ACS Chemical Neuroscience
- Discipline: Chemistry, neuroscience
- Language: English
- Edited by: Jacob M. Hooker

Publication details
- History: 2010–present
- Publisher: ACS Publications (United States)
- Frequency: Monthly
- Impact factor: 4.2 (2023)

Standard abbreviations
- ISO 4: ACS Chem. Neurosci.

Indexing
- CODEN: ACNCDM
- ISSN: 1948-7193
- LCCN: 2009203104
- OCLC no.: 961371272

Links
- Journal homepage; Online access; Online archive;

= ACS Chemical Neuroscience =

ACS Chemical Neuroscience is a monthly peer-reviewed scientific journal published by the American Chemical Society. It covers research on the molecular underpinnings of nerve function.

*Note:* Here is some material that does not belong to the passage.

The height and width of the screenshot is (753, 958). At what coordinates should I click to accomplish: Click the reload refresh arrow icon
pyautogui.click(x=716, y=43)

The journal was established in 2010. The founding editor-in-chief was Craig W. Lindsley (Vanderbilt University), the current editor-in-chief is Jacob Hooker (Harvard Medical School).

According to the journal's website, it has a 2023 impact factor of 4.2.

==Types of content==
The journal publishes research letters, articles, and review articles. In addition, specially commissioned articles that describe journal content and advances in neuroscience are solicited.